No definite schedule can be laid down for repairing and overhauling instruments, for the treatment given them by different players and their quality of construction vary too much. In general, the solo instruments such as cornet, trumpet, Bb clarinet, oboe, flute, alto or tenor saxophone, trombone, and French horn should be given a complete overhaul annually. The bass and harmony instruments, such as bass tuba, sousaphone, euphonium, alto horn, baritone horn, alto clarinet, bass clarinet, and bassoon, should be completely overhauled at least every two years. Some contend that all reed instruments, including alto and bass clarinet and bassoon, should be overhauled annually, and we do not disagree. Any schedule can be criticized from individual standpoints, and only very general and flexible recommendations can be laid down.

Necessary repairs should be taken care of at once. Keep the instrument in top playing condition. This will save overhauling charges and total amount of repairing, to say nothing about prolonging the life of the instrument. It is good practice to have instruments checked over and adjusted often. This prevents unnecessary wear, breakage, and major repair bills.

There are some Conn sousaphones still being played in a certain high school after 20 years of constant use.
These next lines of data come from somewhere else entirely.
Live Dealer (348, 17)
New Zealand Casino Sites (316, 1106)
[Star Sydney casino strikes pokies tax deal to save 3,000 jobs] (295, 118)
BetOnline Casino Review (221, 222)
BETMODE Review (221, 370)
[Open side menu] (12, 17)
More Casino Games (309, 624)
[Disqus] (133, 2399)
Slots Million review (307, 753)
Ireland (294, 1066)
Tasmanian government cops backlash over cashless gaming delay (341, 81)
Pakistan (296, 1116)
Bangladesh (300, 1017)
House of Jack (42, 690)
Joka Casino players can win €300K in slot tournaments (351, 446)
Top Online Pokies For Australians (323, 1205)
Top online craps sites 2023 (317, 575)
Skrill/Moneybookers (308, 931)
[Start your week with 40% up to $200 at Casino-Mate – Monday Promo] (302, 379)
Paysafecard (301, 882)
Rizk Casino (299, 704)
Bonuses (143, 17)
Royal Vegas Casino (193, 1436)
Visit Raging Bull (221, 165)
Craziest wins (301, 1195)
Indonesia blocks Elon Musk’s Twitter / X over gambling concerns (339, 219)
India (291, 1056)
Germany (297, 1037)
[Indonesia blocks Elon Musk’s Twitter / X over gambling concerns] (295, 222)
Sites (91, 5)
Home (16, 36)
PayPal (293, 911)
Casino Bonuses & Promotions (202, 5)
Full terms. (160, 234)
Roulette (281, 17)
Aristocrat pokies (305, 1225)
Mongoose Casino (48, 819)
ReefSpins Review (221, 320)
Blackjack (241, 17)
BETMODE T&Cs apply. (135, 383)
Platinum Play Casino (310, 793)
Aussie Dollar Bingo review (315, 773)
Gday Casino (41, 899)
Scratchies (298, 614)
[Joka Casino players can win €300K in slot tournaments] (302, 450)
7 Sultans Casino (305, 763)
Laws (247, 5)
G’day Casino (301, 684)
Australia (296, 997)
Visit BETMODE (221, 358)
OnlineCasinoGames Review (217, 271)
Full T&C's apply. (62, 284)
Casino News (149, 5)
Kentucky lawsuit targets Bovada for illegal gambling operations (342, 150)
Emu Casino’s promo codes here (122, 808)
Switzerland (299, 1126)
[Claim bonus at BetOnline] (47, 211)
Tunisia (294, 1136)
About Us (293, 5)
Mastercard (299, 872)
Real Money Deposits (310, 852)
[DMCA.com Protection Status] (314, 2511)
They are in first class condition. If you were to guess how long they have been in service, you might guess all the way from six months to two or three years. These instruments have had intensive usage but also have had excellent care. The players are instructed on how to take care of them and how to clean them and keep them in playing condition. They are sent to a repairman at the end of every school year for check-up and such overhauling as is needed. A good instrument's life depends a great deal upon the care it receives. The same instrument may last 5 years, 15 years, or 25 years, depending upon how it is treated and kept in repair.